Records for processing Block Start

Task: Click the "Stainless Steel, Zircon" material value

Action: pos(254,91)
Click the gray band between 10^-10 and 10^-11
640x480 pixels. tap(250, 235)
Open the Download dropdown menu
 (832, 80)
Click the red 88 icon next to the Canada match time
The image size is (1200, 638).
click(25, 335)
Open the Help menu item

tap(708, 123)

Records for processing Block End
Records for processing Block Start

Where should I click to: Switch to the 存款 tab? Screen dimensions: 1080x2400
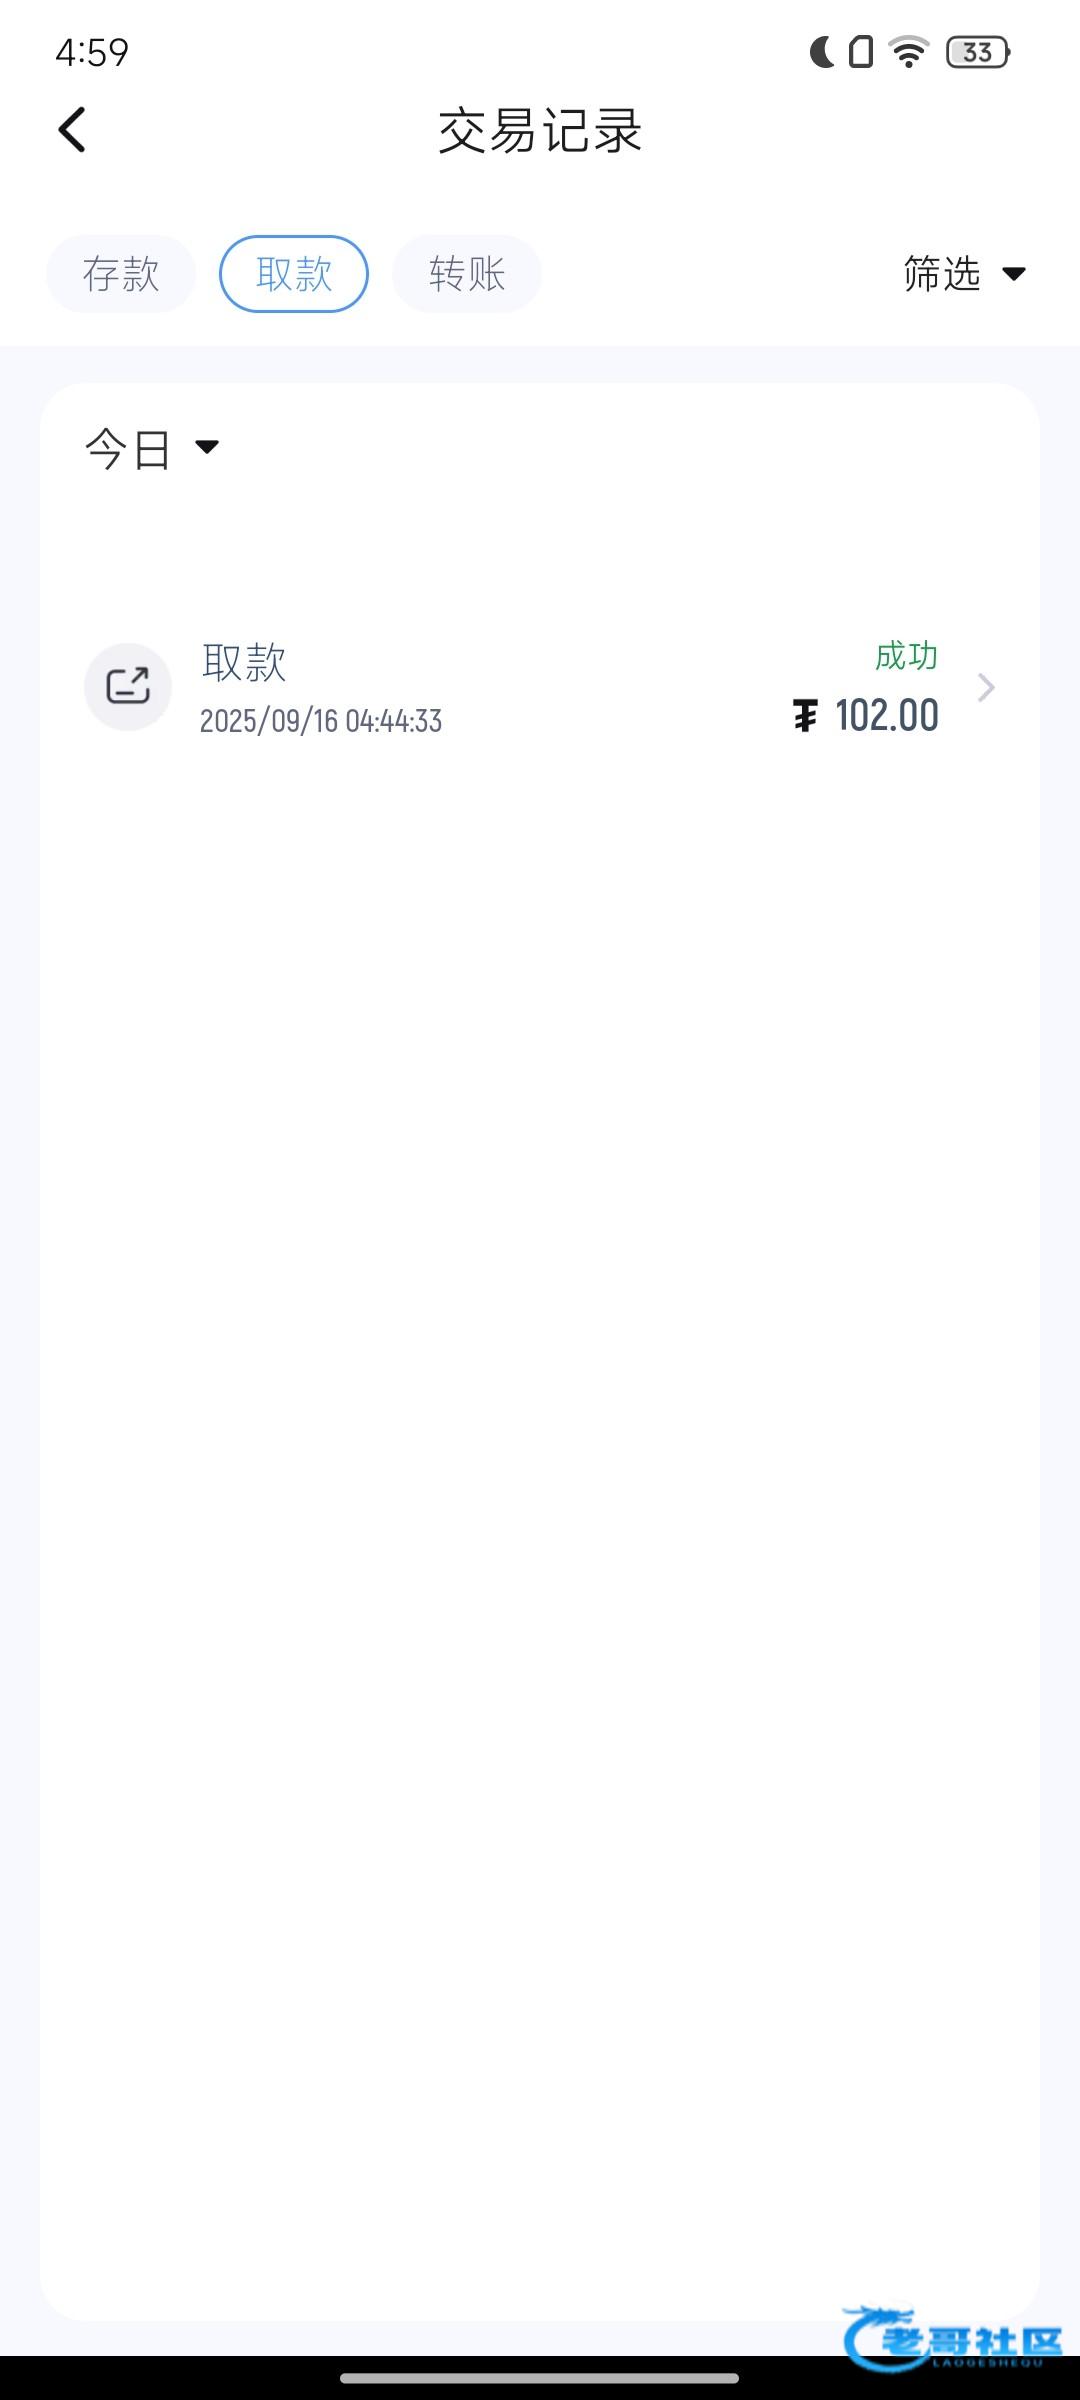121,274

Records for processing Block End

Assigned task:
Since only part of the listing is wanted, copy exactly the lines from the one holding "Task: Click the" to the one holding "Click the red", both included.

Answer to this problem:
Task: Click the "Stainless Steel, Zircon" material value

Action: pos(254,91)
Click the gray band between 10^-10 and 10^-11
640x480 pixels. tap(250, 235)
Open the Download dropdown menu
 (832, 80)
Click the red 88 icon next to the Canada match time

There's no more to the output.